Giro d'Italia

Nell'inferno delle Dolomiti il Giro cala il tris della verità

Oggi a Cortina, venerdì a Pampeago e sabato allo Stelvio non ci si nasconde più. Basso: "Sono pronto". Scarponi: "Non si può più stare a ruota". La maglia rosa Rodriguez non ha paura

Nell'inferno delle Dolomiti il Giro cala il tris della verità

nostro inviato a Falzes

Facciamoci quattro passi sulle Dolomiti. Non vorrei che i big del Giro col braccino equivocassero subito, interpretando anche la tappa di oggi come una scampagnata nella beatitudine di questi luoghi ameni. Nessun equivoco: i quattro passi vanno intesi per quello che sono in natura, salite nude e crude, le prime salite verissime dell'edizione 2012. Ce le hanno fatte penare, le abbiamo dovute attendere per due settimane e mezza, ma finalmente sono qui. Il poker di oggi prevede Valparola, Duran, Staulanza e Giau, con picchiata finale su Cortina. Poi riposino, domani a Vedelago, con l'ultimo sprint per velocisti, prima di imbucarsi nell'incubo di due tappe tremende: venerdì Pampeago, sabato Mortirolo-Stelvio. E se resta in sospeso qualcosa, ultimo chiarimento domenica a Milano, trenta chilometri a cronometro che sono pur sempre trenta chilometri a cronometro.

Prima di spazzare via la nube tossica delle chiacchiere e delle promesse tradite, i signori del Giro si prendono un giorno supplementare di riposo, dopo quello ufficiale di lunedì. Anche a Falzes lavorano solo i maggiordomi, gli intrepidi comprimari del Giro di seconda divisione, che prevede solo pacche sulle spalle, non maglia rosa. In questa particolare bagarre, stavolta emerge Izaguirre, bravo a scrollarsi di dosso i compagni di fuga sull'ultimo strappo e ad arrivare in solitario. E' la prima volta di un basco in questo Giro 2012, dove c'è la prima volta di tutti, se si esclusono le miss.
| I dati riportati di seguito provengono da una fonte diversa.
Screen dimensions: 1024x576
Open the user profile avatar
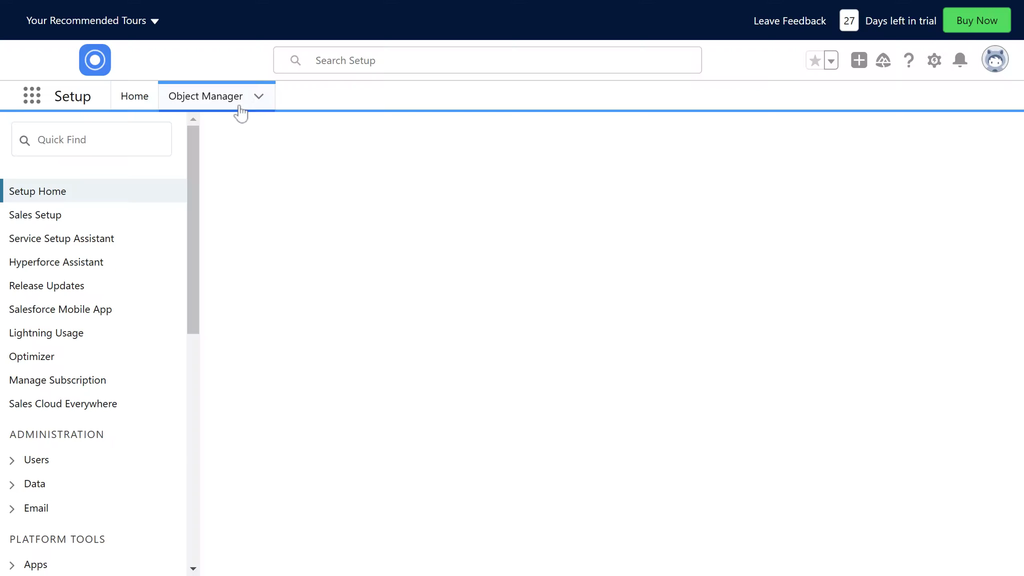(994, 60)
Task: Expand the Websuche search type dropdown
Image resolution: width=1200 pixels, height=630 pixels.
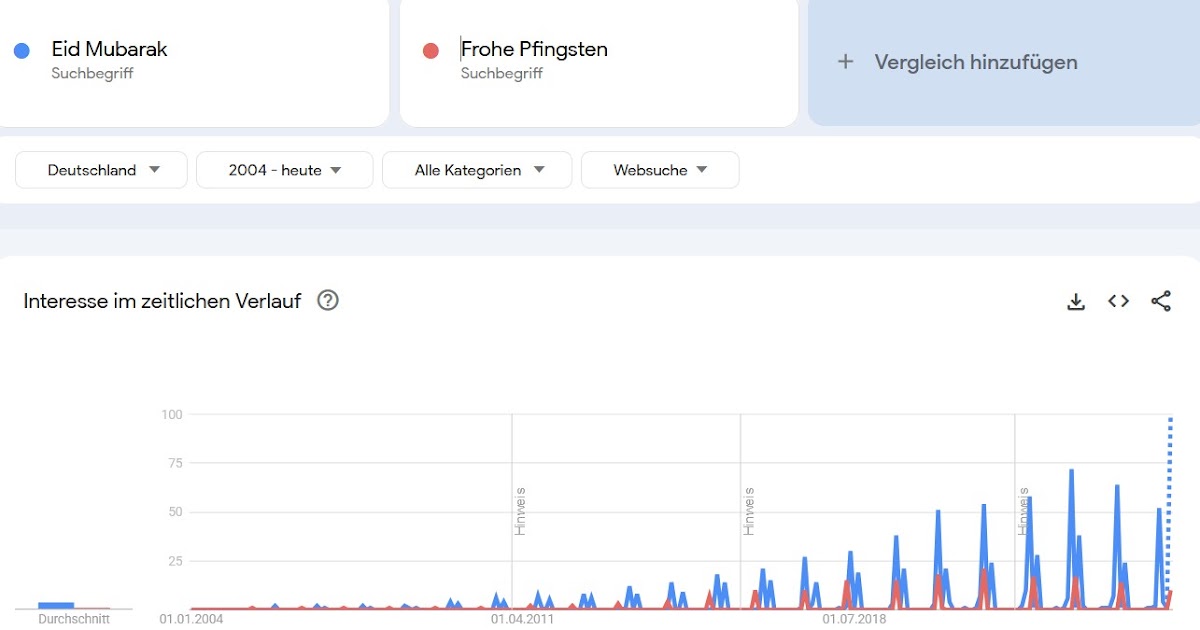Action: click(660, 170)
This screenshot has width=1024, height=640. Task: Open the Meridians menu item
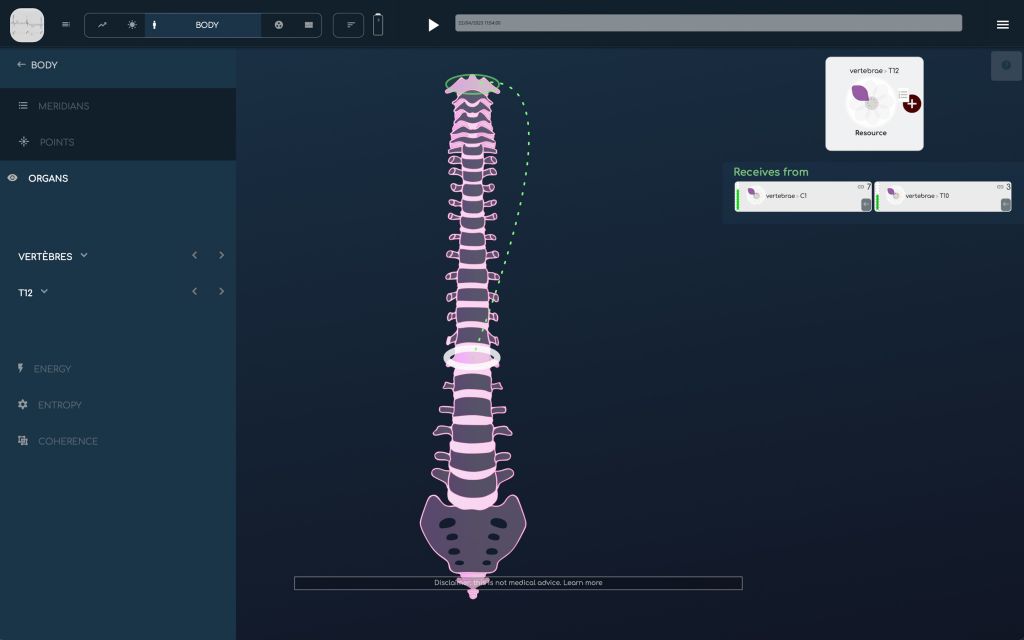click(x=63, y=106)
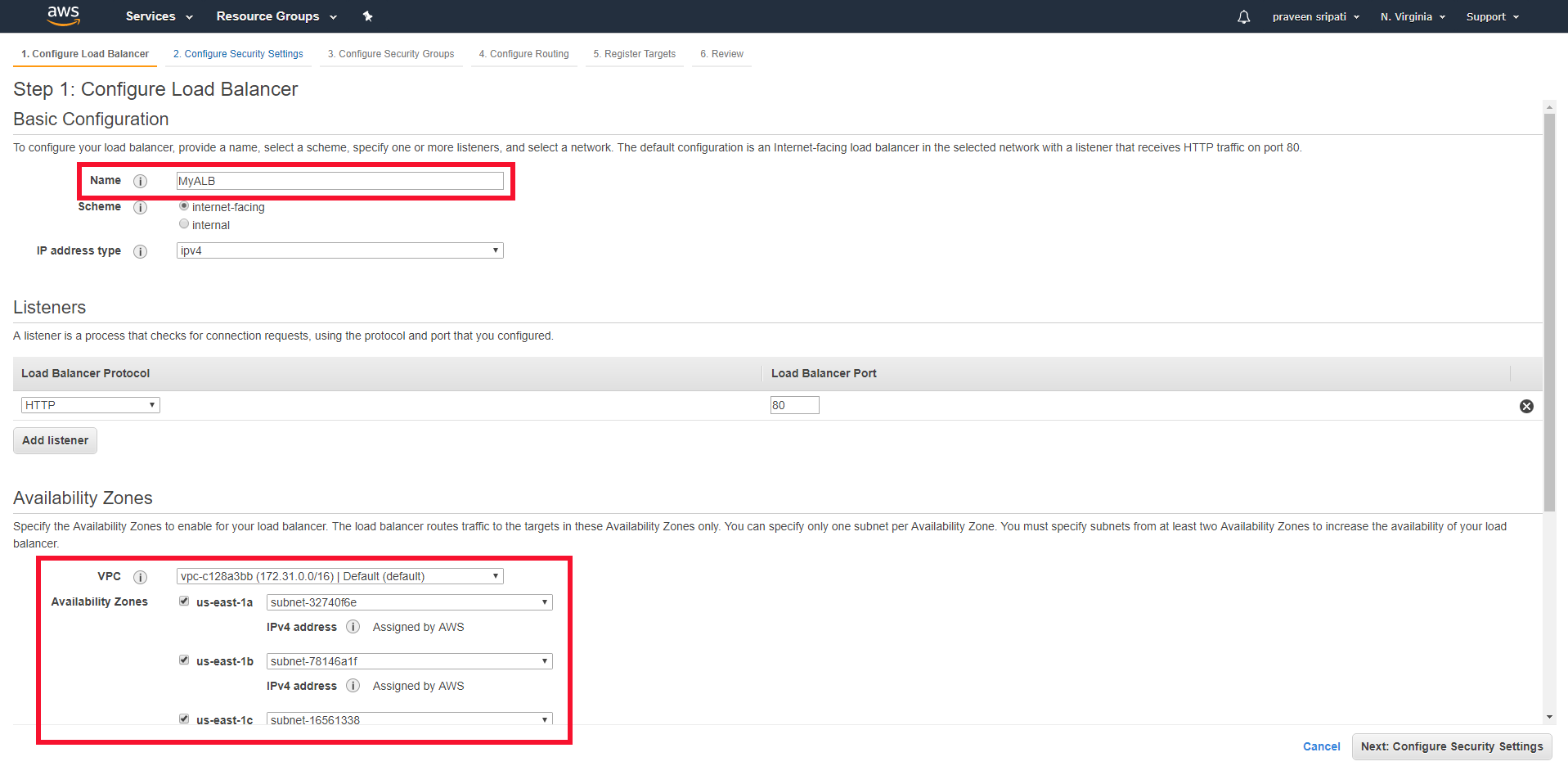Select the internal scheme radio button

tap(184, 224)
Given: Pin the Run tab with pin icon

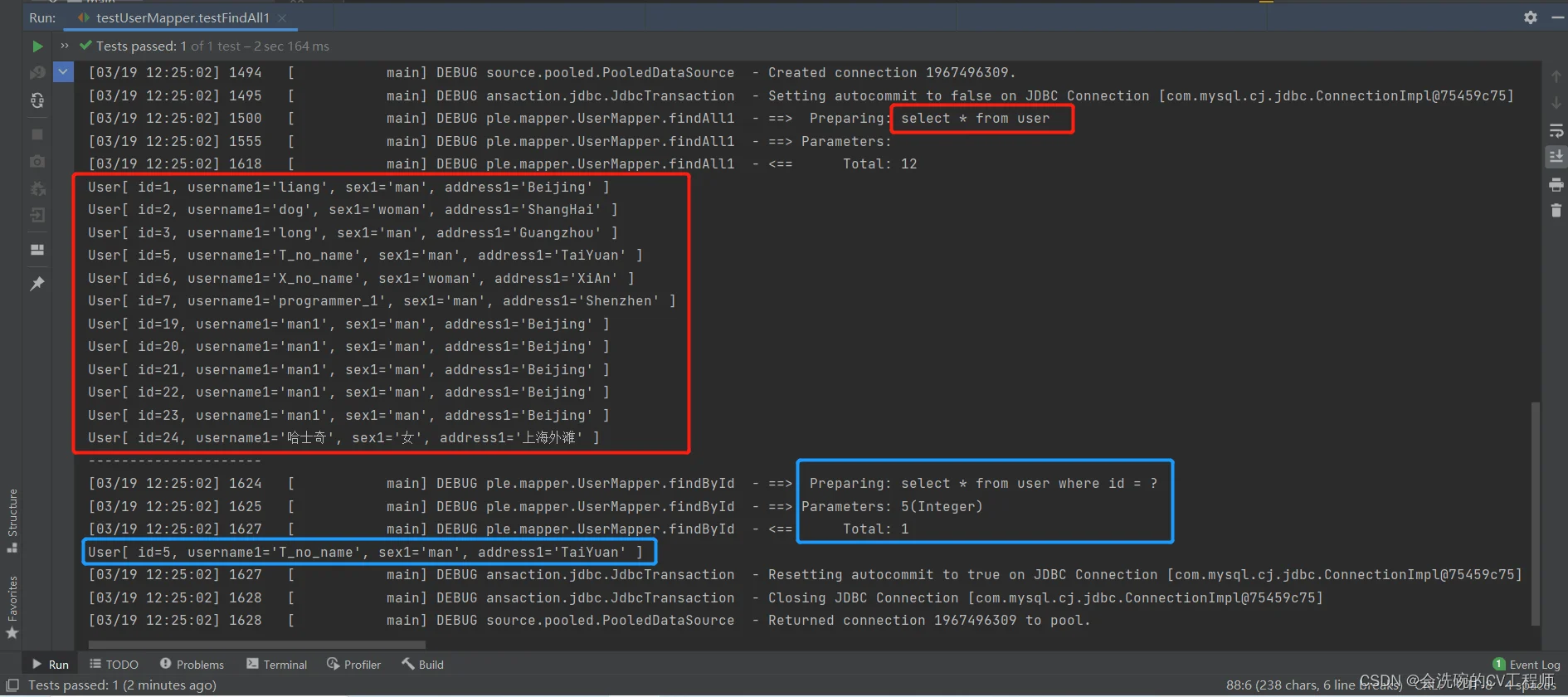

Quanto ai big, con la scusissima delle montagnisisme in arrivo, stavolta rasentano lo sciopero bianco. Si vedono spot che non fanno molto bene al prestigio del mitico sport di fatica: la maglia rosa Rodriguez fa il buffone a favore di telecamera, mimando scenette da cabaret, il motocronista De Luca racconta in diretta che «i corridori pedalano in serenità, scambiandosi qualche chiacchiera», a cinque chilometri dal traguardo si vedono persino gregari in testa al gruppo prendere accordi per procedere con molta calma, hai visto mai che qualche capitano magari s'affatichi inutilmente.

Grazie a Dio, la ricreazione è finita. Fino a qui, esclusa la tappa di domenica, questo Giro è sembrato un lungo ponte all'italiana, di quelli che ci inventiamo noi, collegando due festività lontanissime e intasando i vuoti con permessi, riposi, ferie e magari finte malattie. Di fatto, il Giro 2012 s'è preso vacanza dalla partenza di Herning fino a Falzes. Ogni giorno a chiedersi immancabilmente, nella monotonia assoluta, quando si comincia a fare sul serio, quando si comincia, e loro ogni volta a rispondere la stessa cosa: «Domani».
A forza di domani, siamo finalmente a oggi. E meno male, perché non se ne poteva più del Giro col braccino, che concede molto poco, facendosi molto pregare. Come dice Scarponi, «adesso non si può più stare a ruota, chi vuole vincere deve per forza muoversi, perché domenica il Giro finisce». Forse l'hanno capita.

Ma alla resa dei conti si presentano ancora tanti, troppi candidati. A Cortina non ci sarà un ballottaggio: solo uno sfoltimento della rosa. Rodriguez non ha paura: «Sbaglia chi crede che io abbia sempre un giorno di crollo. Voglio il Giro, dovranno fare grandi cose per sfilarmelo». Basso: «Sono pronto». Vanno creduti sulla parola. Ancora una volta.

Basta che anche oggi non diventi un'altra vigilia di domani.